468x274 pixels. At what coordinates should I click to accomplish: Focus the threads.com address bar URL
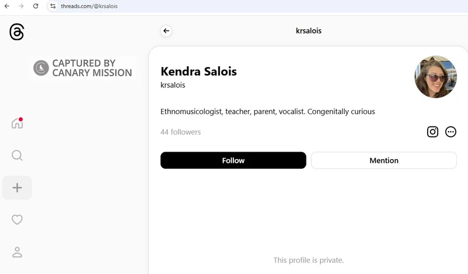[90, 6]
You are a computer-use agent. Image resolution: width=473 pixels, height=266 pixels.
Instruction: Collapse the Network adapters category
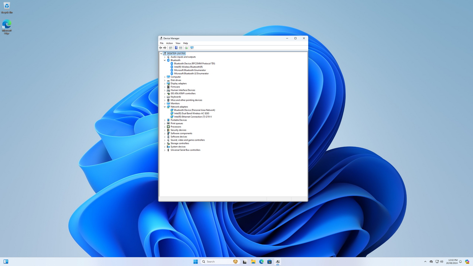[x=165, y=107]
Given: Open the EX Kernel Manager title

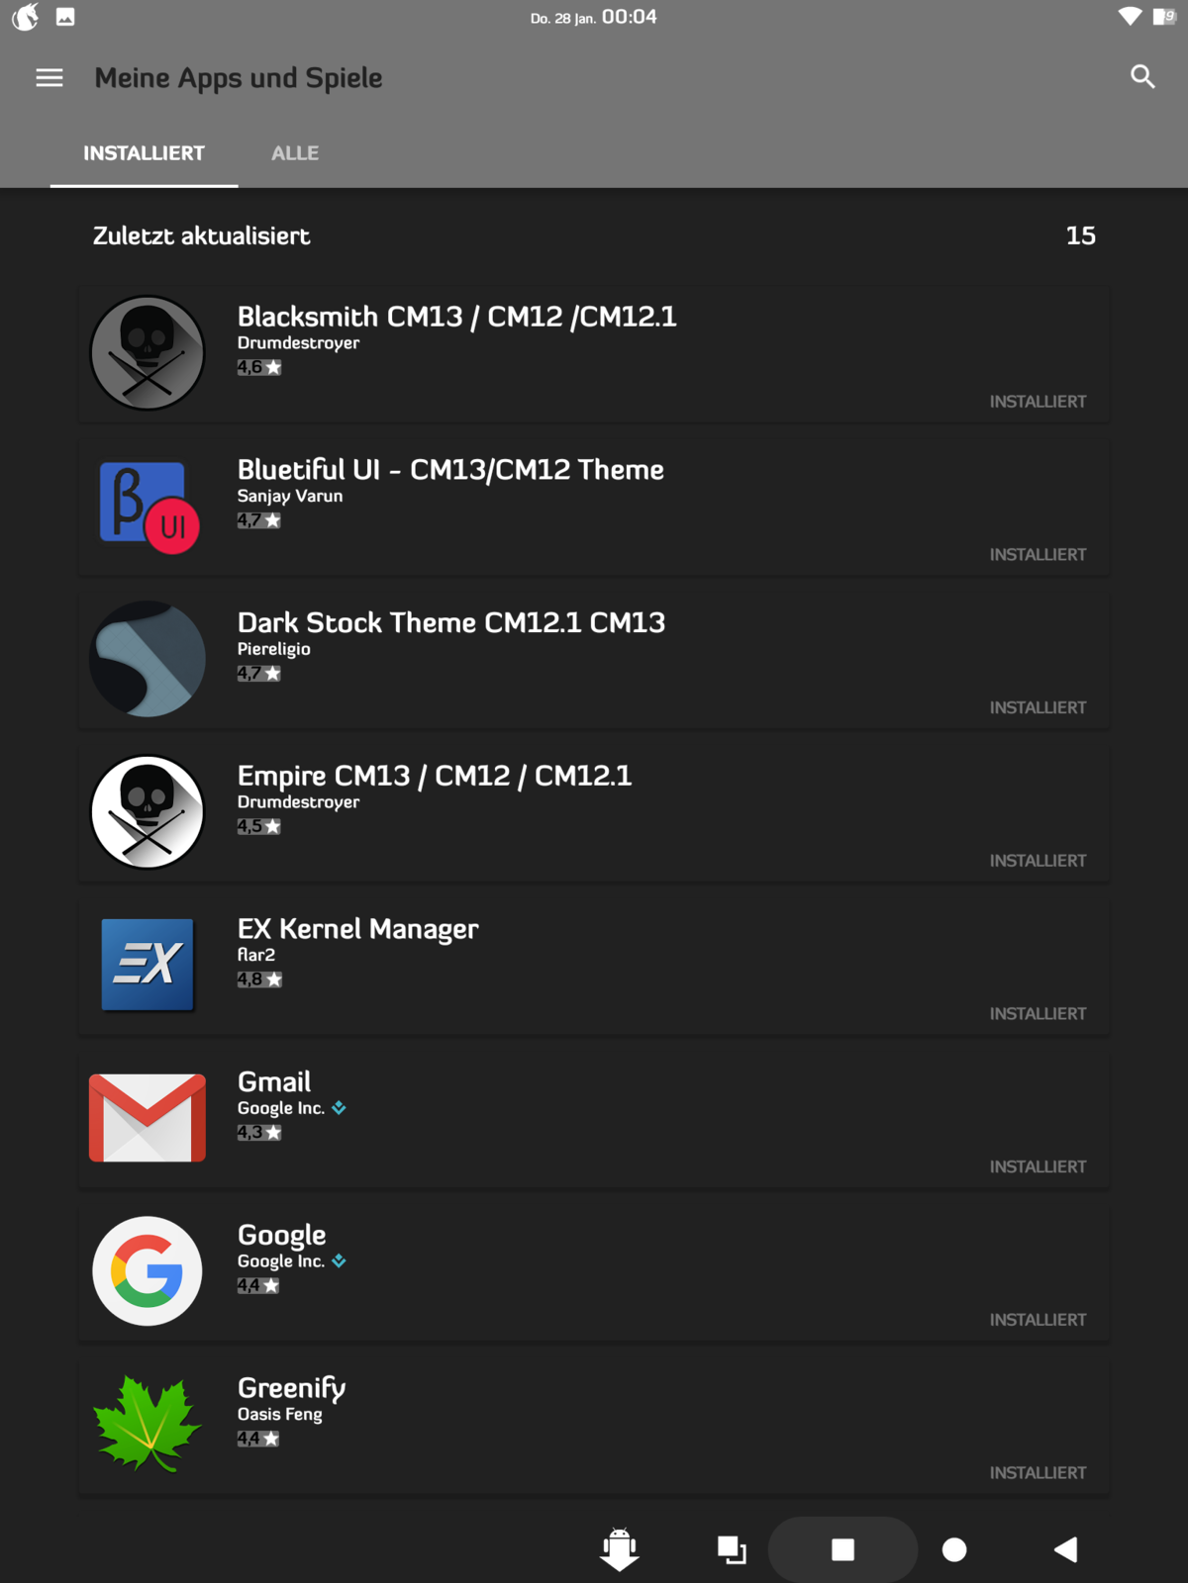Looking at the screenshot, I should [357, 929].
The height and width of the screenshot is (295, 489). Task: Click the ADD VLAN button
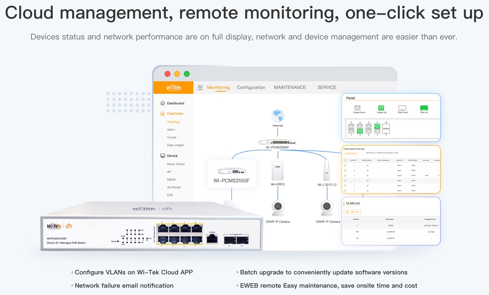352,212
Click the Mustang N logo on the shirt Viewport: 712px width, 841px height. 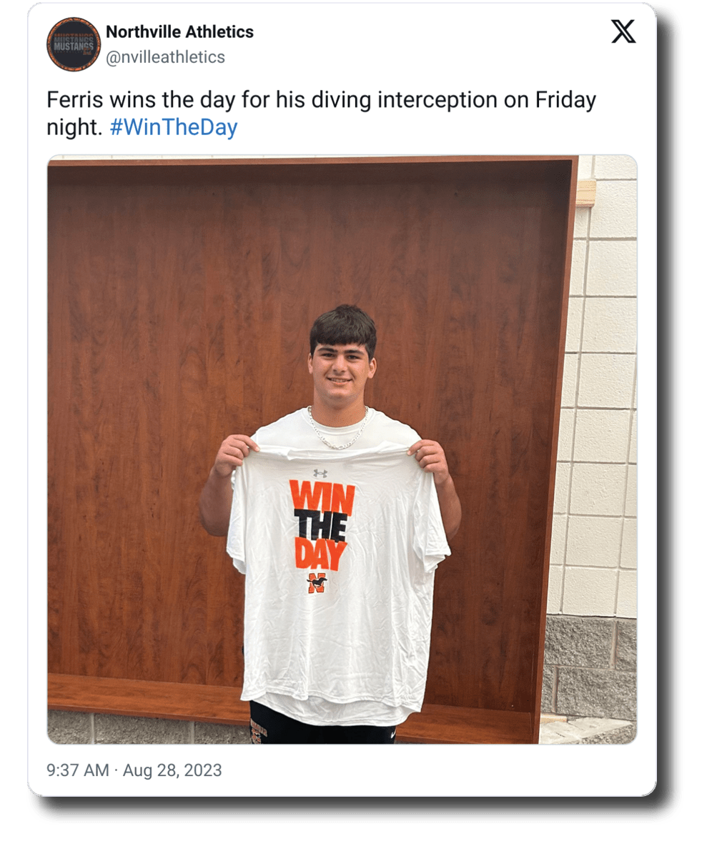316,583
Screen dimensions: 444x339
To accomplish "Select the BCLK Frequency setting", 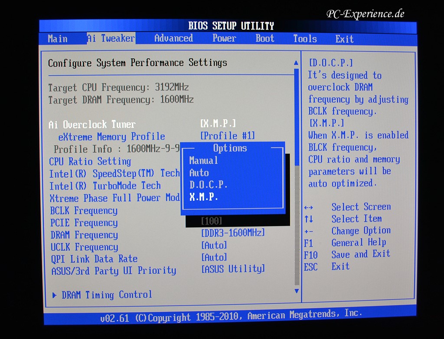I will point(84,211).
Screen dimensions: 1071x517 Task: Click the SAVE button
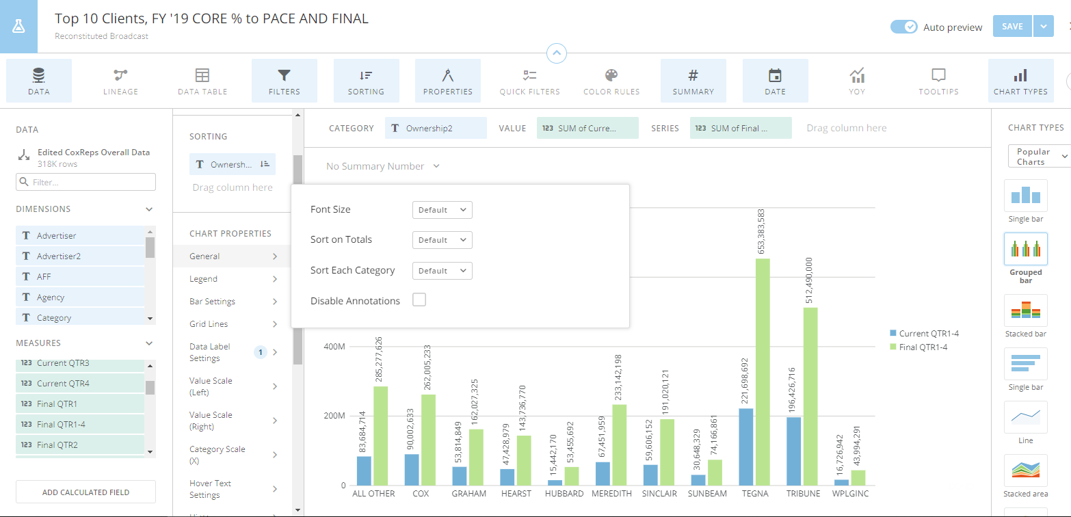tap(1012, 26)
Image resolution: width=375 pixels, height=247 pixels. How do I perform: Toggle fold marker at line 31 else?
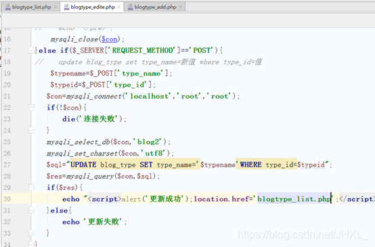click(x=31, y=210)
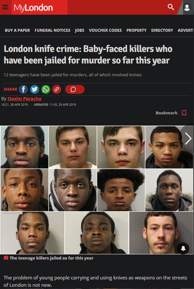This screenshot has height=289, width=194.
Task: Open the user profile icon
Action: coord(187,7)
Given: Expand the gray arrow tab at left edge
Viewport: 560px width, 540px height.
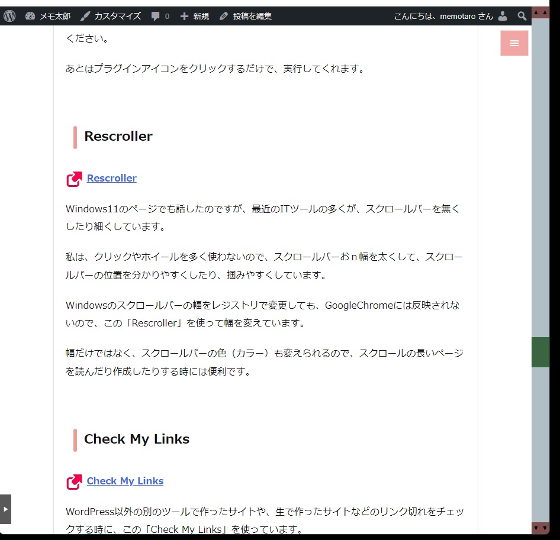Looking at the screenshot, I should [x=5, y=509].
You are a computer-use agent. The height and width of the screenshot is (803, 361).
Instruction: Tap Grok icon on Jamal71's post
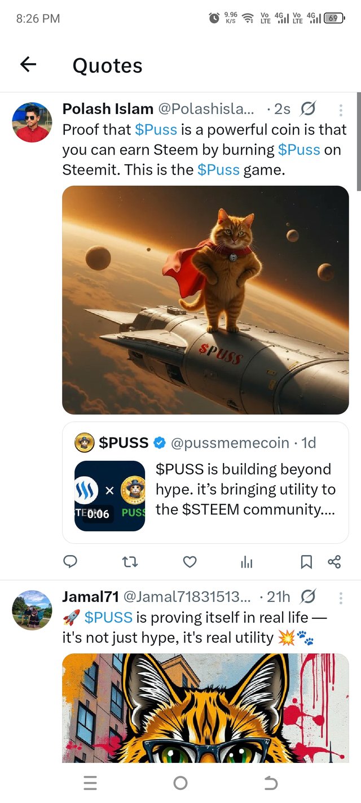coord(308,596)
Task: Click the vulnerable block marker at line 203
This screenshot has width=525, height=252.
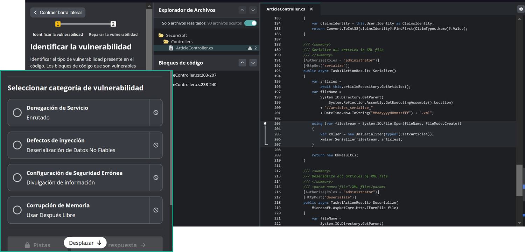Action: click(x=265, y=124)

# # # # # # #

Using the records, find the number of lines in which the string "computer" occurs. Reply with that number alone.

• **SOLUTION FOR THIS PROBLEM**: 2